Em resumo, o projeto aumenta a facilidade para a venda e a circulação de armas, aumentando, assim, o lucro da indústria de armas e munições. Como resultado, a fonte de abastecimento dos integrantes de carreiras criminais, que praticam roubos e assassinatos, também vai se ampliar.

No final do ano passado, uma carta foi enviada ao Congresso pedindo a manutenção da lei. Contra a revisão que tramita no Congresso, o texto contava com a assinatura dos titulares das Secretarias de Segurança do Sudeste, entre eles José Maria Beltrame, do Rio de Janeiro. Os secretários de segurança pediram que as restrições fossem mantidas e argumentaram que o Estatuto do Desarmamento reduziu 12% dos homicídios no Brasil entre 2003 e 2006.

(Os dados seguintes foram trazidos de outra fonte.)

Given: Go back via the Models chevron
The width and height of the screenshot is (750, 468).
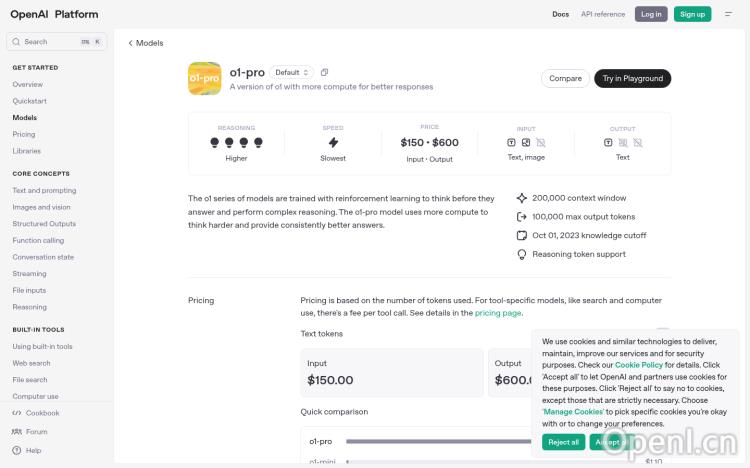Looking at the screenshot, I should click(x=130, y=43).
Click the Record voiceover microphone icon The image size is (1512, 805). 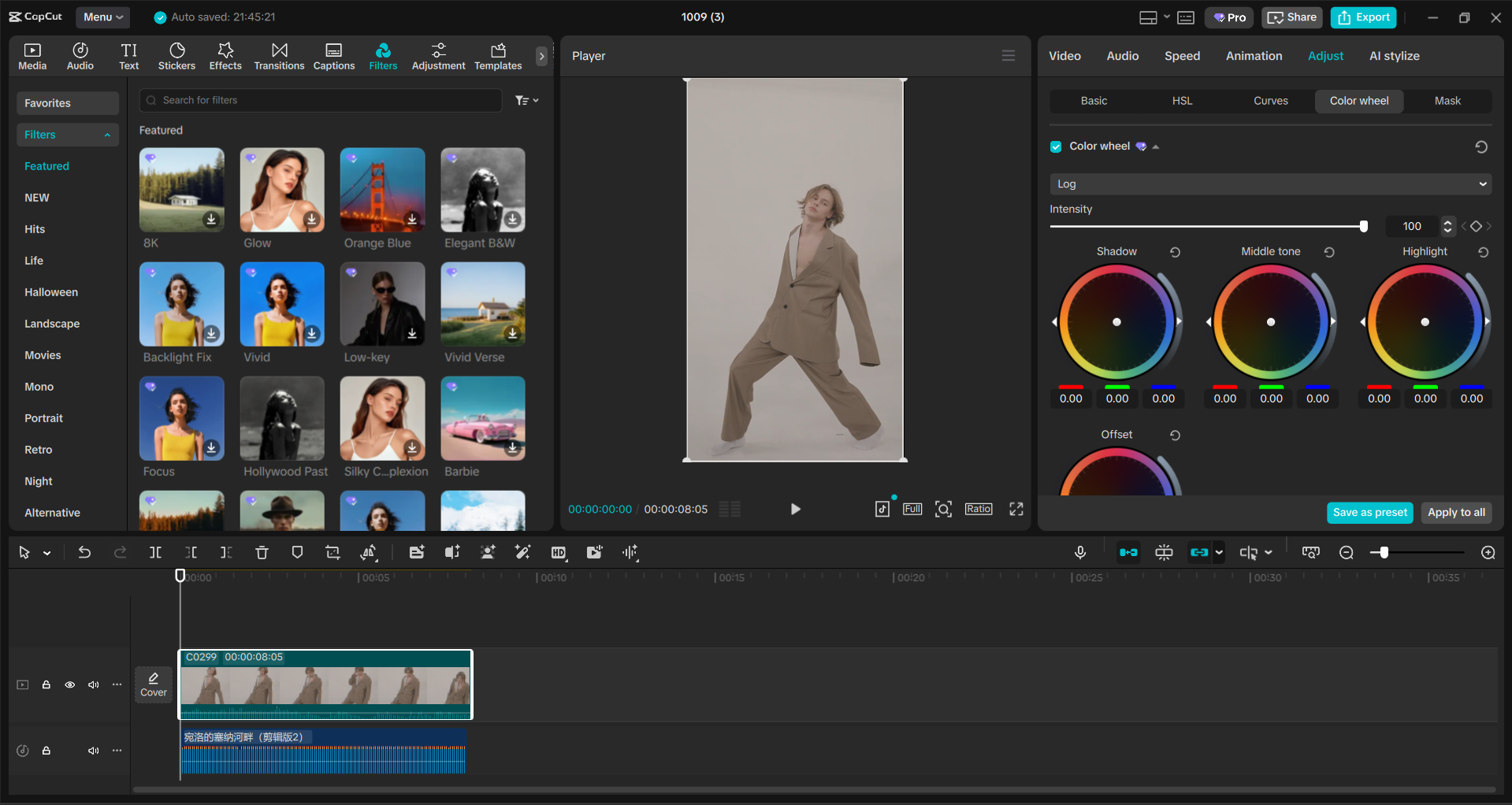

Mas o projeto voltará a ser apresentado na nova Legislatura nos próximos dias e deve ser votado em breve. A confusão em torno de listas de propinas e crises de governabilidade podem ajudar a desviar o foco. Caso seja aprovado, fará a alegria dos criminosos brasileiros em busca de armas para alcançarem seus objetivos ilícitos.

*Os nomes não foram colocados na íntegra porque os envolvidos procurados pediram para não participarem do artigo. Além disso, revelar o nome completo é irrelevante para os propósitos do artigo.